He concedes that "the problem of orphan works is real," but thinks this is the wrong remedy:
"The proposed change is unfair because since 1978, the law has told creators that there was nothing they needed to do to protect their copyright. Many have relied on that promise. Likewise, the change is unfair to foreign copyright holders, who have little notice of arcane changes in Copyright Office procedures, and who will now find their copyrights vulnerable to willful infringement by Americans.
"The change is also unwise, because for all this unfairness, it simply wouldn’t do much good. The uncertain standard of the bill doesn’t offer any efficient opportunity for libraries or archives to make older works available, because the cost of a 'diligent effort' is not going to be cheap."
And he takes the opportunity to once again plug his own preferred solution:
"Congress could easily address the problem of orphan works in a manner that is efficient and not unfair to current or foreign copyright owners. Following the model of patent law, Congress should require a copyright owner to register a work after an initial and generous term of automatic and full protection. For 14 years, a copyright owner would need to do nothing to receive the full protection of copyright law.

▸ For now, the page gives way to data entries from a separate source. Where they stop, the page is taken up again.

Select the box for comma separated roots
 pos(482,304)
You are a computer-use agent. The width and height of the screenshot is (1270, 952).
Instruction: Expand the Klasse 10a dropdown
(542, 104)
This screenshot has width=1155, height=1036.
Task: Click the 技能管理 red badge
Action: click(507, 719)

But after 14 years, to receive full protection, the owner would have to take the minimal step of registering the work with an approved, privately managed and competitive registry, and of paying the copyright office $1."
Public Knowledge's Gigi Sohn responds to the op-ed here: "What makes this legislation a no-brainer is that with the exception of a handful of small copyright holder groups (who, to my chagrin, have been very effective), there is near unanimous agreement that an orphan works solution is a good idea. There are still some kinks to be worked out in the legislation, but the framework underlying them is basically sound."And Ed Winkleman issues a call for more clarity.